### WHAT THIS TASK INVOLVES
Only the text is wanted; write out each record below exactly and exclude all pictures.
● ● ● ● ●
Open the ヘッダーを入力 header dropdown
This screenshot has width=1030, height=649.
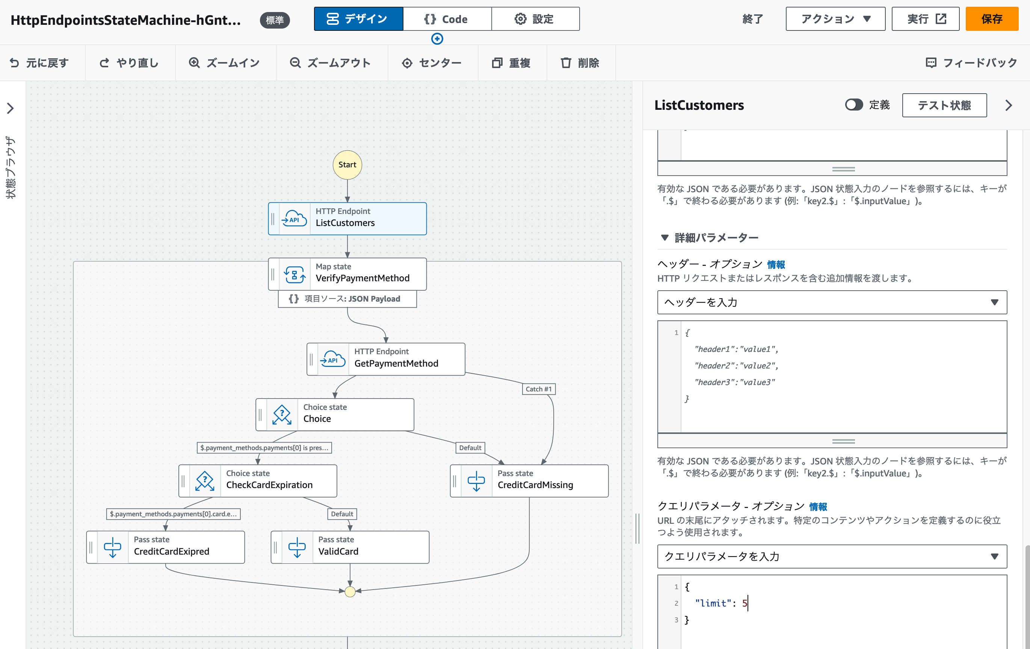point(832,302)
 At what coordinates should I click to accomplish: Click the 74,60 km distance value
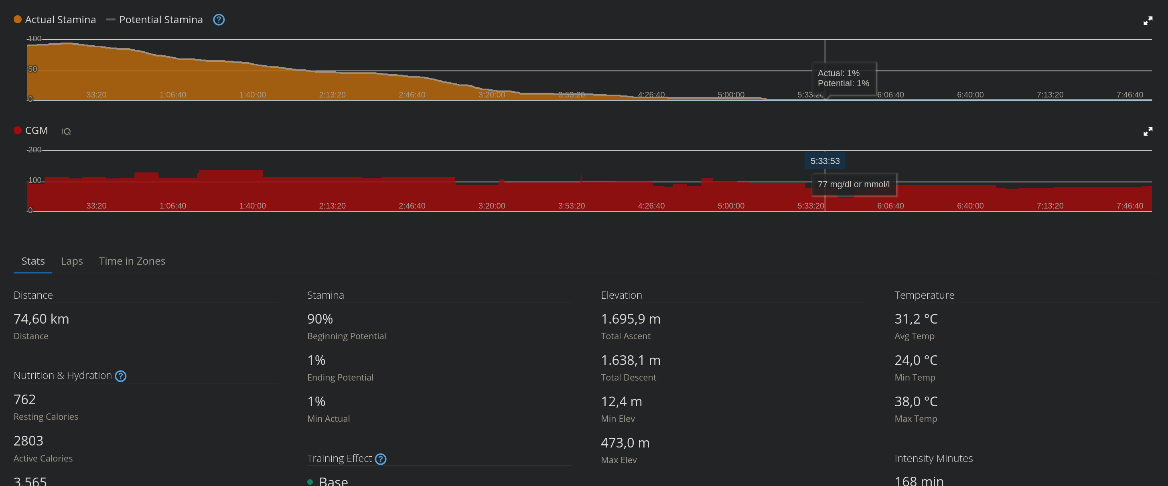point(41,319)
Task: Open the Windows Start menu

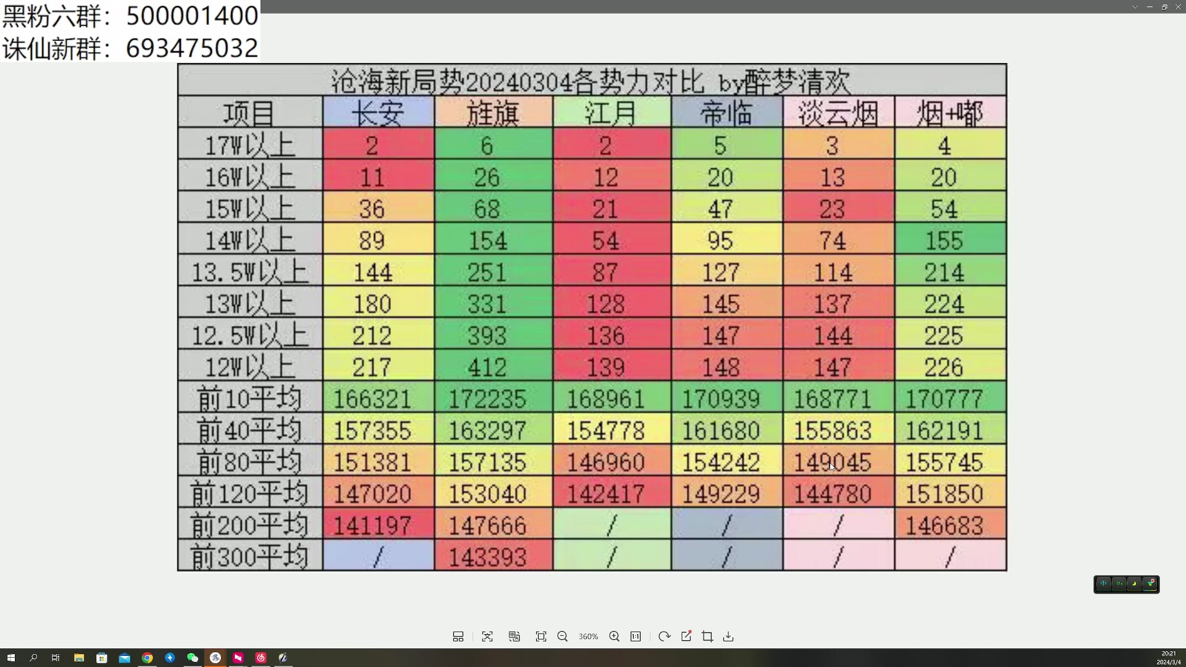Action: coord(11,658)
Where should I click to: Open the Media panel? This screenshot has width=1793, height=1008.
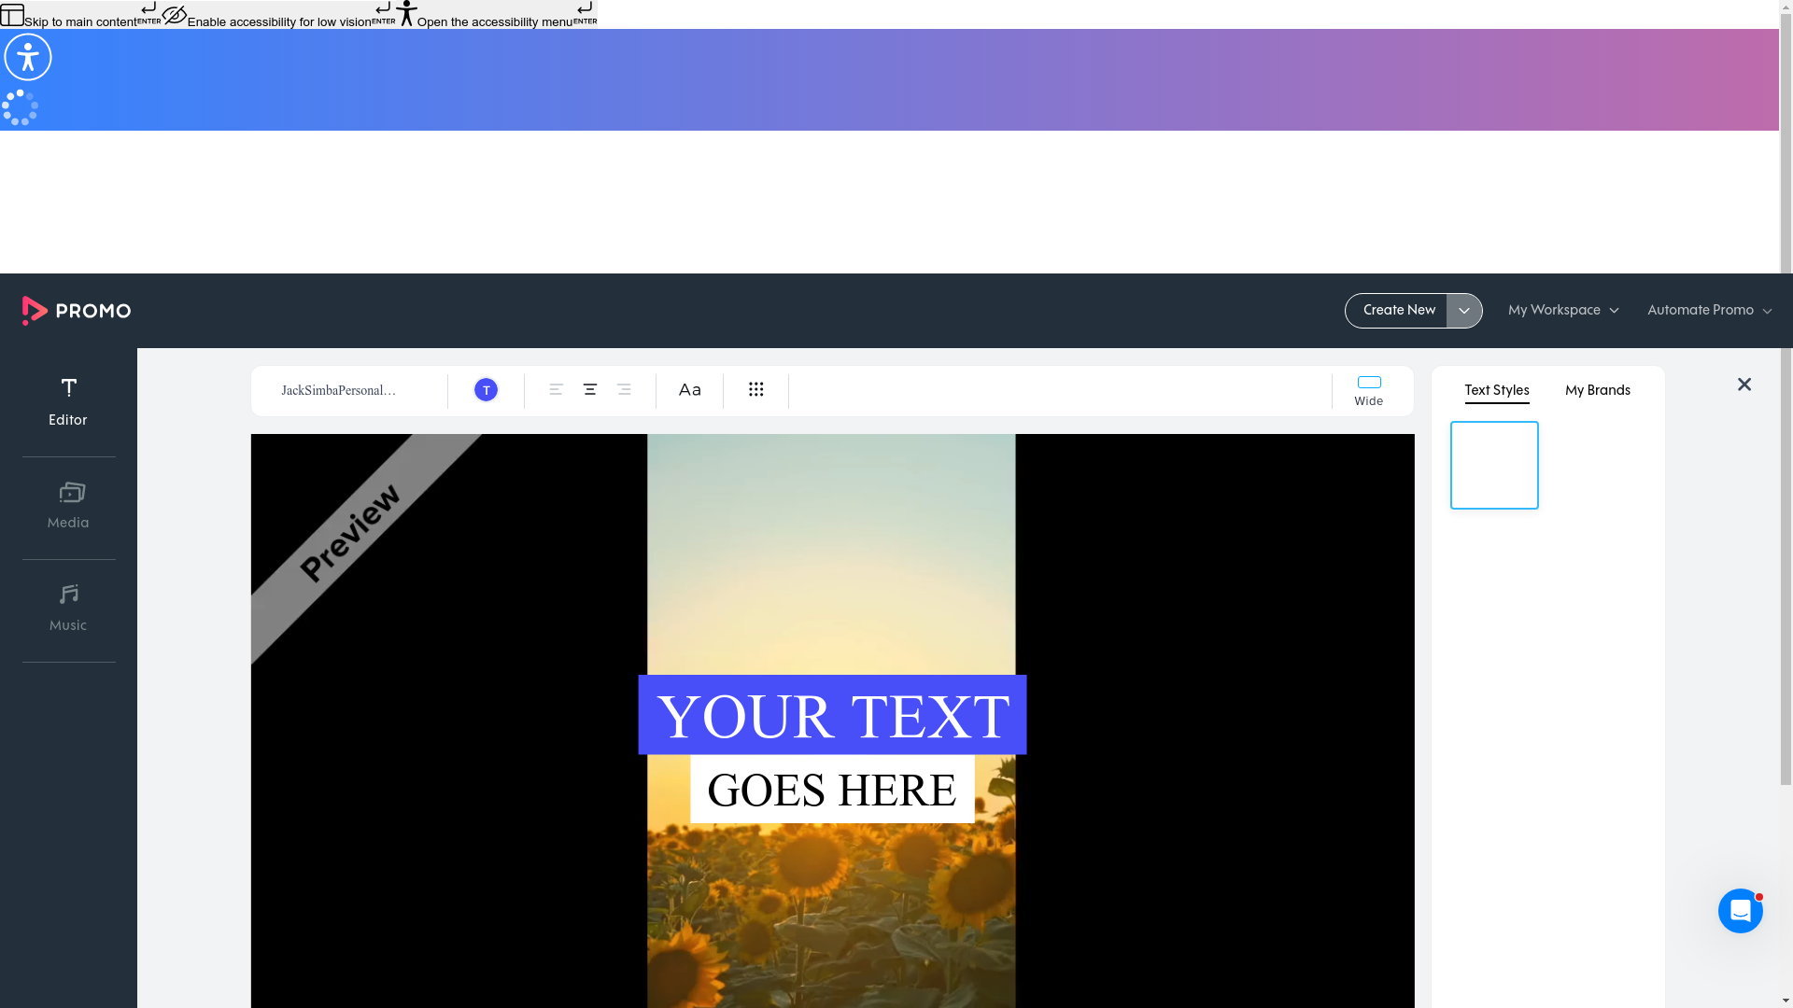pyautogui.click(x=67, y=504)
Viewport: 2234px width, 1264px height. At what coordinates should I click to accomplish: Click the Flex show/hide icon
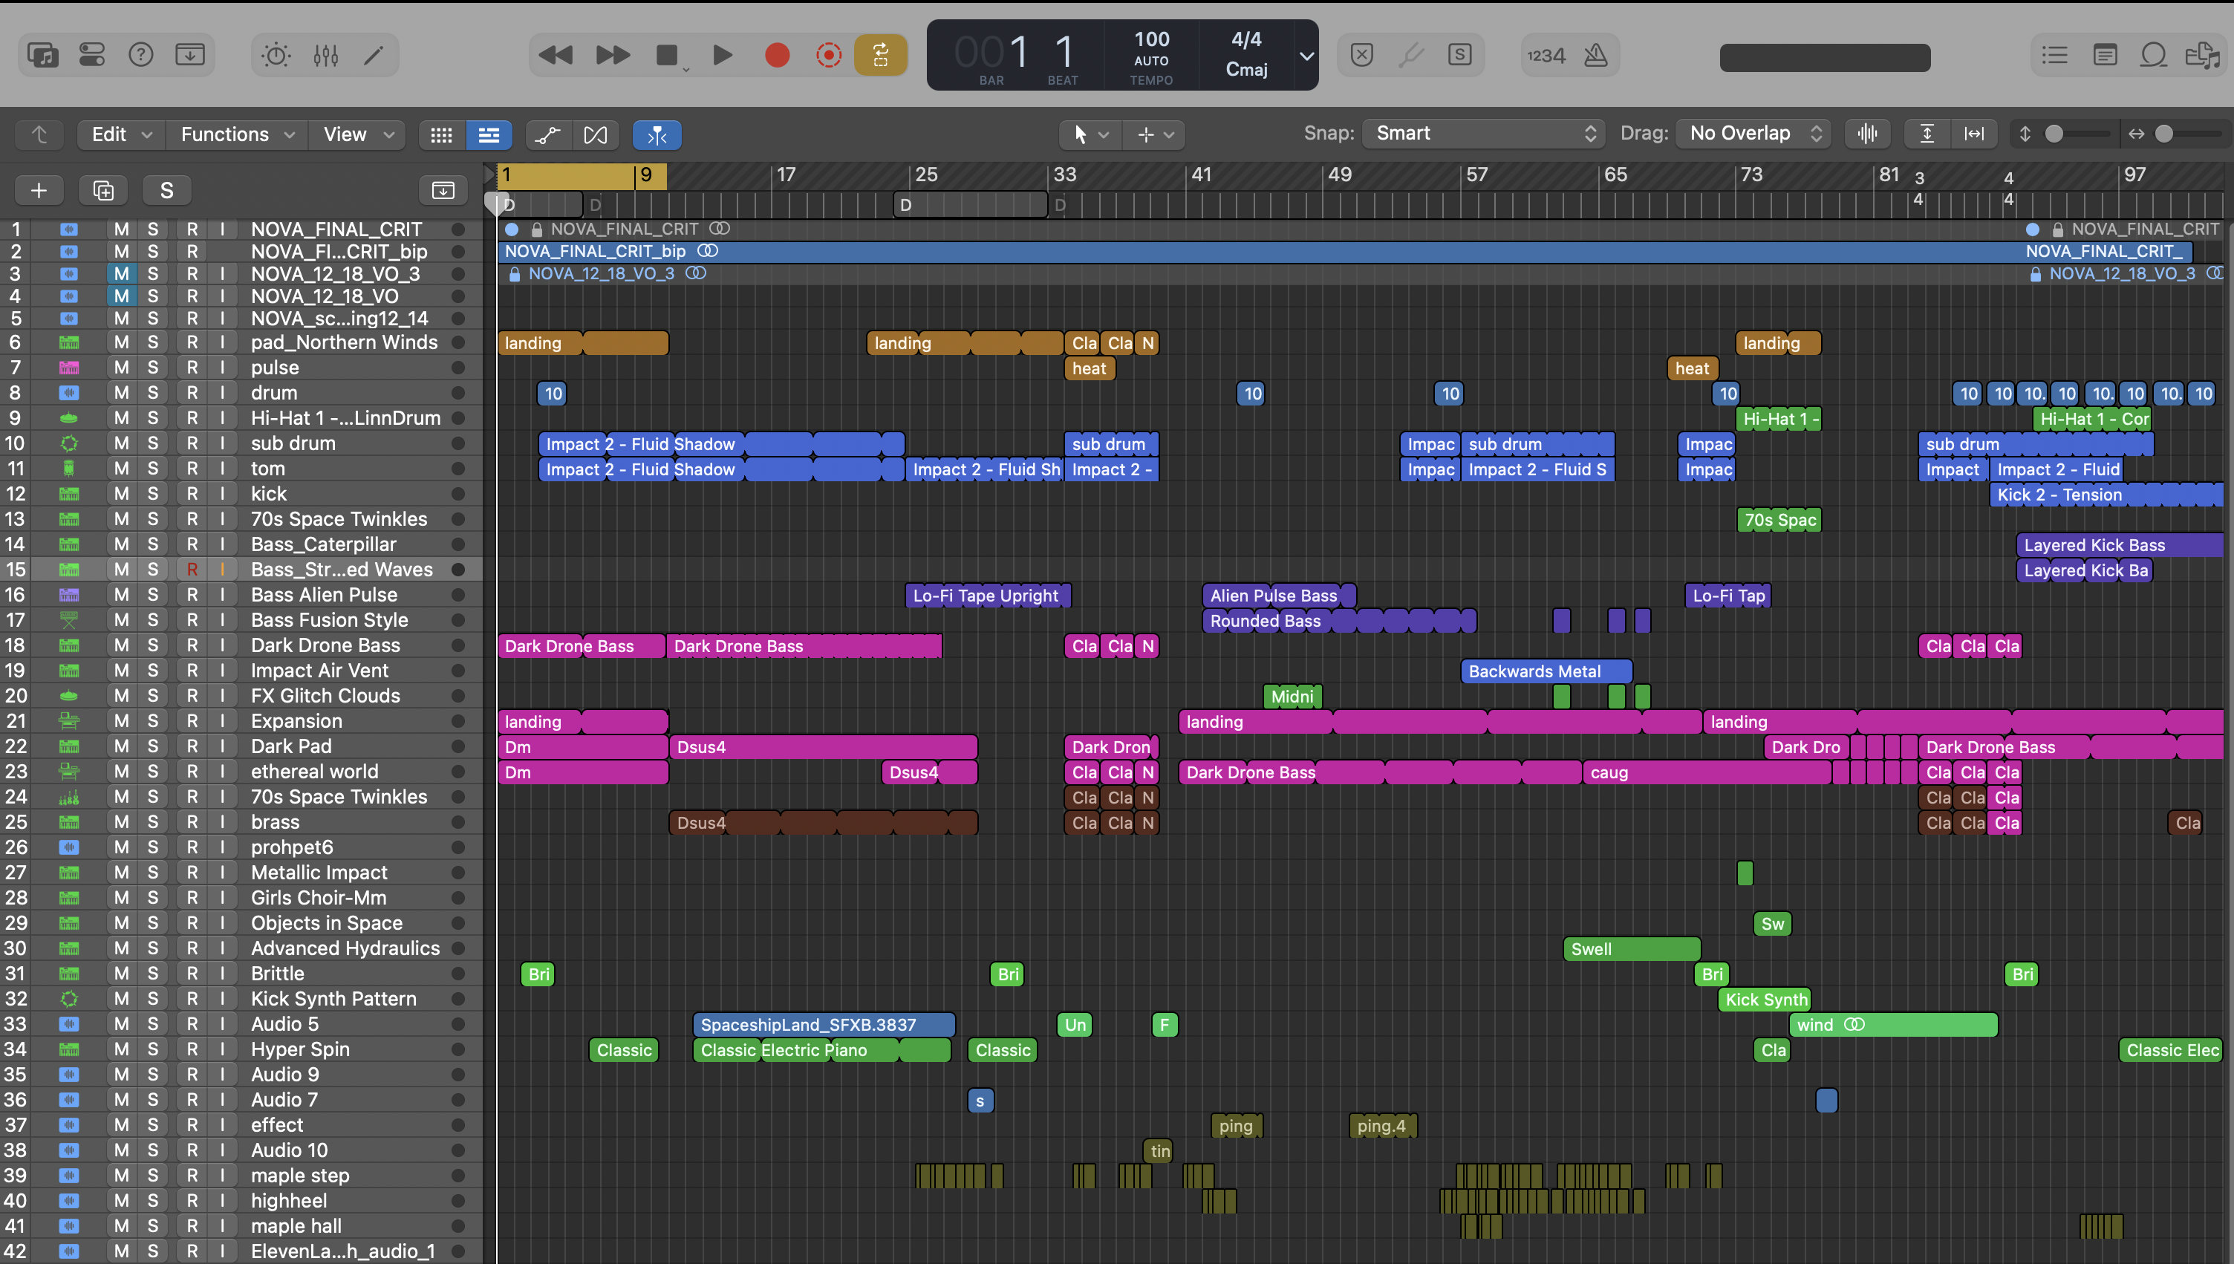(595, 135)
● ● ● ● ●
### SOLUTION FOR THIS EXERCISE
Open the ヘッダーを入力 header dropdown
This screenshot has width=1030, height=649.
point(832,302)
 At what coordinates should I click to accomplish: Click the 74,60 km distance value
point(41,319)
Task: Open the Windows Start menu

Action: coord(11,658)
Where should I click to: Open the Media panel? This screenshot has width=1793, height=1008.
pyautogui.click(x=67, y=504)
Viewport: 2234px width, 1264px height. At what coordinates should I click to accomplish: Click the Flex show/hide icon
(595, 135)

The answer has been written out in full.